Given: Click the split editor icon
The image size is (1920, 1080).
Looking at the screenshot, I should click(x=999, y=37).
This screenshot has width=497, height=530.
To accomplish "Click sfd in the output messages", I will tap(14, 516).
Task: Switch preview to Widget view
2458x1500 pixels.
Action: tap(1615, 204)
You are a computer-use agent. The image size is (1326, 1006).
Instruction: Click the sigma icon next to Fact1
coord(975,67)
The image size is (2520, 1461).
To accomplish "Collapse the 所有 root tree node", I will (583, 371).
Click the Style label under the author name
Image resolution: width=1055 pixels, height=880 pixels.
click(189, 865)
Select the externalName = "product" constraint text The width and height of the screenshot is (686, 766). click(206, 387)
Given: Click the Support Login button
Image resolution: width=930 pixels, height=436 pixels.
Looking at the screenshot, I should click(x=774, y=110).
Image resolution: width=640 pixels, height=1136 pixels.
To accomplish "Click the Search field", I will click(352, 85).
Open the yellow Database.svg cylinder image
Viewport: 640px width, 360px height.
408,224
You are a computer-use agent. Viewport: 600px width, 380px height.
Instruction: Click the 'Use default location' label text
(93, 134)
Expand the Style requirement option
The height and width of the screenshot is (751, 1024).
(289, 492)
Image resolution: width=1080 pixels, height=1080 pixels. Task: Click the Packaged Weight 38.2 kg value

• **Goal of the exercise**:
Reproduce the lines of material above exactly as they appear, from start to finish.

• **Solution below**:
Given: Click the split editor icon
The image size is (1920, 1080).
Looking at the screenshot, I should click(x=999, y=37).
This screenshot has width=497, height=530.
To accomplish "Click sfd in the output messages", I will tap(14, 516).
Task: Switch preview to Widget view
2458x1500 pixels.
Action: tap(1615, 204)
You are a computer-use agent. The image size is (1326, 1006).
Instruction: Click the sigma icon next to Fact1
coord(975,67)
The image size is (2520, 1461).
To accomplish "Collapse the 所有 root tree node", I will (583, 371).
Click the Style label under the author name
Image resolution: width=1055 pixels, height=880 pixels.
click(189, 865)
Select the externalName = "product" constraint text The width and height of the screenshot is (686, 766). click(206, 387)
Given: Click the Support Login button
Image resolution: width=930 pixels, height=436 pixels.
Looking at the screenshot, I should click(x=774, y=110).
Image resolution: width=640 pixels, height=1136 pixels.
To accomplish "Click the Search field", I will click(352, 85).
Open the yellow Database.svg cylinder image
Viewport: 640px width, 360px height.
408,224
You are a computer-use agent. Viewport: 600px width, 380px height.
Instruction: Click the 'Use default location' label text
(93, 134)
Expand the Style requirement option
The height and width of the screenshot is (751, 1024).
(289, 492)
Image resolution: width=1080 pixels, height=1080 pixels. Task: Click the Packaged Weight 38.2 kg value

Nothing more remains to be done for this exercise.